7 Common Errors to Check when Debugging Airflow DAGs

Apache Airflow has become the premier open-source task scheduler for just about any kind of job, from machine learning model training to common ETL orchestration. It's an incredibly flexible tool that, we can say from experience, powers mission critical projects for five person startups and Fortune 50 teams alike.

With that said, the very tool that many regard as a powerful "blank canvas" can quickly become a double edged sword if you're just getting started. And, unfortunately, there isn't a particularly vast wealth of resources and best practices a step or two above basic Apache Airflow fundamentals.

In an effort to fill that gap as much as possible, we've collected some of the most common issues we see nearly every user face - no matter how experienced and large their team. Whether you're new to Airflow or an old hand, check out this list of common snags and some corresponding fixes to consider.

1. Your DAG isn't running at the time you expect it to.

You wrote a new DAG that needs to run every hour and you're ready to turn it on. You set an hourly interval beginning today at 2pm, setting a reminder to check back in a couple of hours. You hop on at 3:30pm to find that while your DAG did in fact run, your logs indicate that there is only one recorded execution date for 2pm. Huh - what happened to the 3pm run?

Before you jump into fixer upper mode (you wouldn't be the first), rest assured that this is very much expected behavior. The functionality of Airflow's scheduler is a bit counterintuitive (and subject to some controversy in the Airflow community), but you'll get the hang of it. Two things:

1. By design, an Airflow DAG will execute at the completion of its schedule_interval

That means one schedule_interval AFTER the start date. An hourly DAG, for example, will execute its 2pm run when the clock strikes 3pm. The reasoning here is that Airflow can't ensure that all data corresponding to the 2pm interval is present until the end of that hourly interval.

This is a peculiar aspect to Airflow, but an important one to remember - especially if you're using default variables and macros.

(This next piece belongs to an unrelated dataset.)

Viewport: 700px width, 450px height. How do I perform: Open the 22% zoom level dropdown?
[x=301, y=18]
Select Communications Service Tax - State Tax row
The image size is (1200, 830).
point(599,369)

2. Time in Airflow is in UTC by default

This shouldn't come as a surprise given that the rest of your databases and APIs most likely also adhere to this format, but it's worth clarifying.

You should not expect your DAG executions to correspond to your local timezone. If you're based in US Pacific Time, a DAG run of 19:00 will correspond to 12:00 local time.

As of the 1.10 release, Airflow actually is timezone aware, but we'd still recommend keeping your DAGs written with the expectation of UTC timestamps for consistency.

2. One of your DAGs isn't running

If workflows on your deployment are generally running smoothly but you find that one specific DAG isn't scheduling tasks or running at all, it might have something to do with how you set it to schedule.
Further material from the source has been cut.